次の日から、私は積極的にモンスターを退治した。

「行くよ!テリー。」狼に声を掛ける。ビーストだろうが、同胞だろうが関係ない。


ロータスに向かって来る者は、私が排除する。

レベルが随分と上がったと、ロータスも喜んでくれている様子である。


もう長い間、ロータスと一緒に旅をした気がする。



ずっと疑問だった。
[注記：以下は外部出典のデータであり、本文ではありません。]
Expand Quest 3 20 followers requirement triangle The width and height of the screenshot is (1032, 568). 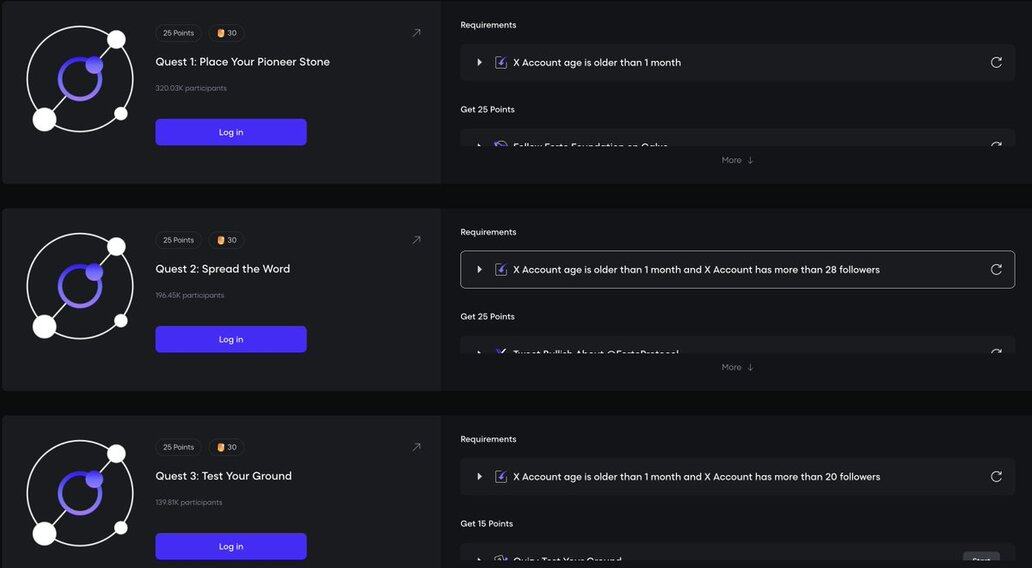480,476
何故私が適正者に選ばれたのか?きっと、モモと出逢うためだ。

草原の上でテリーとじゃれ合っているモモに、ロータスは不意にこんなことを言った。


「背中を預けられる誰かと一緒なら、モンスター退治の旅も楽しいな。」


「背中を?ってどういう意味?」と私が聞くと


「信頼出来るって事だよ。嘘がない、自然体で居られる飾らない関係とでも言うのか・・・。」

ロータスが少し照れながら説明をしてくれた。


私は、このままずっとロータスと一緒に居たい。

でも・・・嘘は付いてはいないけど隠している事がある。


それは、私が魔族と言う事を・・・。私は、ロータスに全てを打ち明けようと決心した。


「ロータス!あの・・・。あのね、私・・・魔族なの!!」

ロータスは目を丸くして驚いて居る様だったが、直ぐに納得した顔を見せた。


成る程、それで狼が懐いているのか。多分テリーは、神獣だ。まだ子供の様だが。


「でも・・・これからもずっとロータスと友達で居たいよ。ダメかな?」

勇気を振り絞ったからか、大きな声が出ていた。


一瞬ロータスが渋い顔をした。


「怒ったの?ごめんなさい・・・。」と私が下を向いて謝ると


ロータスが、私の頭をポフポフと叩きながら。

「モモはモモだろう?魔族とか、そんな事は関係無いよ。」と言って笑ってくれた。


魔族と言う言葉より、友達と言う言葉に反応してしまったロータスが「友達ねぇ・・・。」と呟いた。

淡く芽生えた恋心を、軽く粉砕された気分だ。


何だか、テリーが笑った気がした。



ロータスの複雑な心の内を理解するのは、もう少し掛かりそうなモモに

「さぁ、モンスターを倒しに行くぞ。」と言った。


モモはステッキを振り回し、テリーは『ワォン!!』と言った。



ふと気付くと、私は来た道を戻っていた。